DIRECTIONS: Word for word, give again the lines of the material below, from the one holding "[Instagram] (277, 2462)" to the last, with nothing added.

DATASET:

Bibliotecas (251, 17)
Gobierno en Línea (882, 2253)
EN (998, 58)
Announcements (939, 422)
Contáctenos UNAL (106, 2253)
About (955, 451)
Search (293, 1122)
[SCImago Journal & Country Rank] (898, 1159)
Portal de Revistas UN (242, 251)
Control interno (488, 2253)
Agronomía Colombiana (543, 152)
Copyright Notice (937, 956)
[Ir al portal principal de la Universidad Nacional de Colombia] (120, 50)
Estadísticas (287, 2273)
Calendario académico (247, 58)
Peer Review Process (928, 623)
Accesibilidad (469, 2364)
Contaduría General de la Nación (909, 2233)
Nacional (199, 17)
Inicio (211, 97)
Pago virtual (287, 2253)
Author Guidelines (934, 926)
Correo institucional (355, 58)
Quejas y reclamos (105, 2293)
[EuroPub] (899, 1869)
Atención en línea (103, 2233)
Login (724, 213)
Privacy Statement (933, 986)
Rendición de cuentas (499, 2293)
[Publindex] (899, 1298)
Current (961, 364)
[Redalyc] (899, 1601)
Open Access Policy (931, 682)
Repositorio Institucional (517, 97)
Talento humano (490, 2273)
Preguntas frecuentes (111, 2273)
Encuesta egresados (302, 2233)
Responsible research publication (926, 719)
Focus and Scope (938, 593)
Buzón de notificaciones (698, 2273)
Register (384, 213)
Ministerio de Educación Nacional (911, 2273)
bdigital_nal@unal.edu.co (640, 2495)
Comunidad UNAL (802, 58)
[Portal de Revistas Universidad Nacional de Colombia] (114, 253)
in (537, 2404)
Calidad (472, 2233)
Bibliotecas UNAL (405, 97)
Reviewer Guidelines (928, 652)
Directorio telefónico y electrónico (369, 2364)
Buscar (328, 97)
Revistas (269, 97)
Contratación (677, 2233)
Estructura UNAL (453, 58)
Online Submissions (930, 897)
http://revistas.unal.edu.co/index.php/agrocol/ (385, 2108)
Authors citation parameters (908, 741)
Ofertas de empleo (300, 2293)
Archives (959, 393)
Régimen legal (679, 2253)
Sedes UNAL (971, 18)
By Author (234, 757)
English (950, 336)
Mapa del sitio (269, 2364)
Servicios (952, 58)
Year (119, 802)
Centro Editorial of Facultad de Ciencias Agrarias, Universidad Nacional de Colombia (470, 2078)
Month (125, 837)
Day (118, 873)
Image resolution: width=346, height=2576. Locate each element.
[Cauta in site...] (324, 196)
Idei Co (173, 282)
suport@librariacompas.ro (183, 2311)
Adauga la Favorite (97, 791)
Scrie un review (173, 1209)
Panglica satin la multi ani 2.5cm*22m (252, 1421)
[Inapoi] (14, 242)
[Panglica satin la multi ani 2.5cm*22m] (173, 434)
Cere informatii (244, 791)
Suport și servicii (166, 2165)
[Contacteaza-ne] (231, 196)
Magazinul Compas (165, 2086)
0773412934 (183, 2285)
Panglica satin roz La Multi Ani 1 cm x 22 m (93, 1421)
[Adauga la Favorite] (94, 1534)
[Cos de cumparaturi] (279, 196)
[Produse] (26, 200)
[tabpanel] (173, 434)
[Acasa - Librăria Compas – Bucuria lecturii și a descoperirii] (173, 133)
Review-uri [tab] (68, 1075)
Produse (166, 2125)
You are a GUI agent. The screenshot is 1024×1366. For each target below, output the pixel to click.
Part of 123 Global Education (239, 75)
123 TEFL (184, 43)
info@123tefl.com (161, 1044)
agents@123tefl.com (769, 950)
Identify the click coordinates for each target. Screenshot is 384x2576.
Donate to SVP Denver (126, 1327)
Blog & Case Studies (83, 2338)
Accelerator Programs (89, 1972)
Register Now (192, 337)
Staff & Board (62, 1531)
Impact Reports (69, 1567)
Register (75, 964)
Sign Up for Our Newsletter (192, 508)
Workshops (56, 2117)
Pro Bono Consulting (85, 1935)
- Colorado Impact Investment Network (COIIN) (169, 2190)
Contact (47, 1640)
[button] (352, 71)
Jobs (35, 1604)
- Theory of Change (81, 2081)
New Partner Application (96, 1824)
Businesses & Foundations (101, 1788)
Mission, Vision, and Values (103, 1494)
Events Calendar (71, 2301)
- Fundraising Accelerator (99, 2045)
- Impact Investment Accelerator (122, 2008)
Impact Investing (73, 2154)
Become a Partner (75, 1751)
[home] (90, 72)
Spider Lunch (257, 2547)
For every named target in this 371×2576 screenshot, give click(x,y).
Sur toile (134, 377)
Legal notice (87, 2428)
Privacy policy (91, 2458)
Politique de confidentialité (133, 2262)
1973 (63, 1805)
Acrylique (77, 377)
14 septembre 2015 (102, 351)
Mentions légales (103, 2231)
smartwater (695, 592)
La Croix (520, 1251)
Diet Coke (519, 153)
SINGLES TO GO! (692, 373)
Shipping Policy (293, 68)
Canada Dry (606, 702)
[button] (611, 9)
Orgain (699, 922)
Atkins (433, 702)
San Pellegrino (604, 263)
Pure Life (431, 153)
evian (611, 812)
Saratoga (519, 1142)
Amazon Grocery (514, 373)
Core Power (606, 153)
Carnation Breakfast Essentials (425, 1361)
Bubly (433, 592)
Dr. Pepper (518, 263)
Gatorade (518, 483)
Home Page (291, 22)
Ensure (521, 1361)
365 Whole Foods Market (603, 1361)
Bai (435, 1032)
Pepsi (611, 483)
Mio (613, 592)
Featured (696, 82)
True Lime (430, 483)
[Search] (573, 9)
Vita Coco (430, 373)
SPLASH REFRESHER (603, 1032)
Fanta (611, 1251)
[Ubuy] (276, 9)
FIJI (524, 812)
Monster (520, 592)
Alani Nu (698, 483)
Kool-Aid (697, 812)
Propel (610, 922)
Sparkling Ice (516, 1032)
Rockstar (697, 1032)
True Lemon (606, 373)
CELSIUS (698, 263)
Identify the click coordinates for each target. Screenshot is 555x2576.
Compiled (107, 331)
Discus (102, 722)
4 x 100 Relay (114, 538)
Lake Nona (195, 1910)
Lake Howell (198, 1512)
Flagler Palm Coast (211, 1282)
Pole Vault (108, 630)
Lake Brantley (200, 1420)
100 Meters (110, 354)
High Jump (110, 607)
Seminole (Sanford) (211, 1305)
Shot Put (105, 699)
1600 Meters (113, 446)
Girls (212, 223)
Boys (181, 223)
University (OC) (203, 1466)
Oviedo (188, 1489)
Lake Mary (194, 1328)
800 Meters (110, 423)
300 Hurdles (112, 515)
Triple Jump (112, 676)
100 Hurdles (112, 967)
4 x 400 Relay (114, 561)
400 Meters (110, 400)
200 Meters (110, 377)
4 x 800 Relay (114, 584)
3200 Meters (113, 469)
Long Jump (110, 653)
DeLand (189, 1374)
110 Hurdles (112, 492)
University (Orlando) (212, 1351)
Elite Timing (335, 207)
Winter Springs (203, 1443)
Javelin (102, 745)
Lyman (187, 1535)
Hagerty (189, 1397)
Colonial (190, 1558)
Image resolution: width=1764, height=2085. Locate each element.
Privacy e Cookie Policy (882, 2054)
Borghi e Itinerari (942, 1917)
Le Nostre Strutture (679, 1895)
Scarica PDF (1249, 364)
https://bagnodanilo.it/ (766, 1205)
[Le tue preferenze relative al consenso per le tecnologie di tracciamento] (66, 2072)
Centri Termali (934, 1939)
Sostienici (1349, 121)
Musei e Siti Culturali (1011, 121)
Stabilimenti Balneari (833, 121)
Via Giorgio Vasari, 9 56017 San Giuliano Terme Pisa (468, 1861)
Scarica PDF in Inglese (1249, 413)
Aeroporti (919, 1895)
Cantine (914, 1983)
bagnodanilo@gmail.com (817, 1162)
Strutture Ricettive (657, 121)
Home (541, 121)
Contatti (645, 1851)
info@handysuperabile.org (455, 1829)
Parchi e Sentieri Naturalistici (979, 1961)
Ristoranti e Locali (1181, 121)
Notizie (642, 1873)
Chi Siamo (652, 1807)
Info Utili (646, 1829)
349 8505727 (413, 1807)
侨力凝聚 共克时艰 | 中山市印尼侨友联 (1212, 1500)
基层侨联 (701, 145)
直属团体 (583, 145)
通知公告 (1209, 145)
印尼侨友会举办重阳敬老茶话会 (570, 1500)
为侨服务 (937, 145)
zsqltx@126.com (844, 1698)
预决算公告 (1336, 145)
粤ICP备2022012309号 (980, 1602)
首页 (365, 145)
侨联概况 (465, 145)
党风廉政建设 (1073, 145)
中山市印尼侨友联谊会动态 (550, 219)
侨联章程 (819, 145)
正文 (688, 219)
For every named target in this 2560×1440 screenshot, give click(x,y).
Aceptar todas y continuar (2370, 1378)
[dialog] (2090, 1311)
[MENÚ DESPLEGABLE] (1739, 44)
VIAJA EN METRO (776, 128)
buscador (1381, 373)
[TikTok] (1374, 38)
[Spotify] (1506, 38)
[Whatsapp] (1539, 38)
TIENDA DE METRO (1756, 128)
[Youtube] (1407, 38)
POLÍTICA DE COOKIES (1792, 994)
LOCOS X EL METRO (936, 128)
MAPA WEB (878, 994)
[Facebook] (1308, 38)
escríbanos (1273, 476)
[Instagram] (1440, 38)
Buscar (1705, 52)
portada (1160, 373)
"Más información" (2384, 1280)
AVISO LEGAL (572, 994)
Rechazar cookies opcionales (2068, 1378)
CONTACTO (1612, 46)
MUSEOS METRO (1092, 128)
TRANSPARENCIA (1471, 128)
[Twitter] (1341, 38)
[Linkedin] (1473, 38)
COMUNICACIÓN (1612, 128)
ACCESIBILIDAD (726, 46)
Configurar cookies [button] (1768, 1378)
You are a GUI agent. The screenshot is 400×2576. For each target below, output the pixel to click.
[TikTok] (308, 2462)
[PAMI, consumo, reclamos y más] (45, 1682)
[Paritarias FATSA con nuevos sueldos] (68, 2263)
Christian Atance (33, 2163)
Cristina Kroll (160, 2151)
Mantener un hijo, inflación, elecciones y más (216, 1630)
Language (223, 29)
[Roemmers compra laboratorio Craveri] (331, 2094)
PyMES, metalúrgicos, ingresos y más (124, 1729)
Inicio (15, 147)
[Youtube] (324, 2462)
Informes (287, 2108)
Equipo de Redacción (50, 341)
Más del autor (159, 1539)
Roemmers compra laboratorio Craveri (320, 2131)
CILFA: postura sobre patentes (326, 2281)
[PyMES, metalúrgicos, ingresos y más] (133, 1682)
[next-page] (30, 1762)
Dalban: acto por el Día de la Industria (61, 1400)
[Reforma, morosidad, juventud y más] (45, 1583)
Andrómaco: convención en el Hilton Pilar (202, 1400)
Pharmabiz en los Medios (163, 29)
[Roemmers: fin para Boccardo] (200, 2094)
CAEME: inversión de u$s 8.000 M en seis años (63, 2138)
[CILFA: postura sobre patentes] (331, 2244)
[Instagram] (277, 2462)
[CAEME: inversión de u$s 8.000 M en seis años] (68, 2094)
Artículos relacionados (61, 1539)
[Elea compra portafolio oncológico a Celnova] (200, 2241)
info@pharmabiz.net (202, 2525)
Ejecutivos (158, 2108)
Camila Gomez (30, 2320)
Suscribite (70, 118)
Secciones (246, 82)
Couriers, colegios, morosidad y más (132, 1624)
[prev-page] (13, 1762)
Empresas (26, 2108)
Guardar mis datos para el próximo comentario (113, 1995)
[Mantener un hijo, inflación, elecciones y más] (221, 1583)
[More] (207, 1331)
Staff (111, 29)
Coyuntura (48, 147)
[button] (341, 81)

ANSWER:
[Instagram] (277, 2462)
[CAEME: inversión de u$s 8.000 M en seis años] (68, 2094)
Artículos relacionados (61, 1539)
[Elea compra portafolio oncológico a Celnova] (200, 2241)
info@pharmabiz.net (202, 2525)
Ejecutivos (158, 2108)
Camila Gomez (30, 2320)
Suscribite (70, 118)
Secciones (246, 82)
Couriers, colegios, morosidad y más (132, 1624)
[prev-page] (13, 1762)
Empresas (26, 2108)
Guardar mis datos para el próximo comentario (113, 1995)
[Mantener un hijo, inflación, elecciones y más] (221, 1583)
[More] (207, 1331)
Staff (111, 29)
Coyuntura (48, 147)
[button] (341, 81)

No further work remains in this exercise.